[Saved data entries]

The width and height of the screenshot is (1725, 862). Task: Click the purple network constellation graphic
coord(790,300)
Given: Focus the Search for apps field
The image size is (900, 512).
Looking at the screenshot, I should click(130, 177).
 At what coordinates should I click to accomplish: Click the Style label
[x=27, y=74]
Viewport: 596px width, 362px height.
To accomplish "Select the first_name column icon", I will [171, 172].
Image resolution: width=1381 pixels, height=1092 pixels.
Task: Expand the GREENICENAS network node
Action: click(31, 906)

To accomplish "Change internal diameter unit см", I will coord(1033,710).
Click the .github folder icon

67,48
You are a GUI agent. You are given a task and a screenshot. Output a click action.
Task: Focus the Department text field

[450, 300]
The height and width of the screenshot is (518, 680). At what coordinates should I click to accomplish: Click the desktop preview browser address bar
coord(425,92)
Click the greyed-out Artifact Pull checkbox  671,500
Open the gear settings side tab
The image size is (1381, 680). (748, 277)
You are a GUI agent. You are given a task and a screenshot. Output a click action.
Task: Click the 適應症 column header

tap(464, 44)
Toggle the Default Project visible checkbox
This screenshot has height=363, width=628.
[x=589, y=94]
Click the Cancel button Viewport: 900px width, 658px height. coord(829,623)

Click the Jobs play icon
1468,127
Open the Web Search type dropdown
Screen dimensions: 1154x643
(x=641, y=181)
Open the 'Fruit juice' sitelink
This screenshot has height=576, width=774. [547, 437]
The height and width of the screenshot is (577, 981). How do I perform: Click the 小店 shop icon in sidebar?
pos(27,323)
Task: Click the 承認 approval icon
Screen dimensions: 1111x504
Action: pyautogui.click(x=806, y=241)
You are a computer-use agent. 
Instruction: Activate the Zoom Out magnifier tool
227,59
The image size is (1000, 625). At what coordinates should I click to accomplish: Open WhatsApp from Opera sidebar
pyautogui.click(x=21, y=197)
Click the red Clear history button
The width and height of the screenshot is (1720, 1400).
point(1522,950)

● **TRY IT**: The records above need copying again. Keep each word as it is.

● **ANSWER SPACE**:
The width and height of the screenshot is (1725, 862). Task: Click the purple network constellation graphic
coord(790,300)
Given: Focus the Search for apps field
The image size is (900, 512).
Looking at the screenshot, I should click(130, 177).
 At what coordinates should I click to accomplish: Click the Style label
[x=27, y=74]
Viewport: 596px width, 362px height.
To accomplish "Select the first_name column icon", I will [171, 172].
Image resolution: width=1381 pixels, height=1092 pixels.
Task: Expand the GREENICENAS network node
Action: click(31, 906)

To accomplish "Change internal diameter unit см", I will coord(1033,710).
Click the .github folder icon

67,48
You are a GUI agent. You are given a task and a screenshot. Output a click action.
Task: Focus the Department text field

[450, 300]
The height and width of the screenshot is (518, 680). At what coordinates should I click to accomplish: Click the desktop preview browser address bar
coord(425,92)
Click the greyed-out Artifact Pull checkbox  671,500
Open the gear settings side tab
The image size is (1381, 680). (748, 277)
You are a GUI agent. You are given a task and a screenshot. Output a click action.
Task: Click the 適應症 column header

tap(464, 44)
Toggle the Default Project visible checkbox
This screenshot has height=363, width=628.
[x=589, y=94]
Click the Cancel button Viewport: 900px width, 658px height. coord(829,623)

Click the Jobs play icon
1468,127
Open the Web Search type dropdown
Screen dimensions: 1154x643
(x=641, y=181)
Open the 'Fruit juice' sitelink
This screenshot has height=576, width=774. [547, 437]
The height and width of the screenshot is (577, 981). How do I perform: Click the 小店 shop icon in sidebar?
pos(27,323)
Task: Click the 承認 approval icon
Screen dimensions: 1111x504
Action: pyautogui.click(x=806, y=241)
You are a computer-use agent. 
Instruction: Activate the Zoom Out magnifier tool
227,59
The image size is (1000, 625). At what coordinates should I click to accomplish: Open WhatsApp from Opera sidebar
pyautogui.click(x=21, y=197)
Click the red Clear history button
The width and height of the screenshot is (1720, 1400).
point(1522,950)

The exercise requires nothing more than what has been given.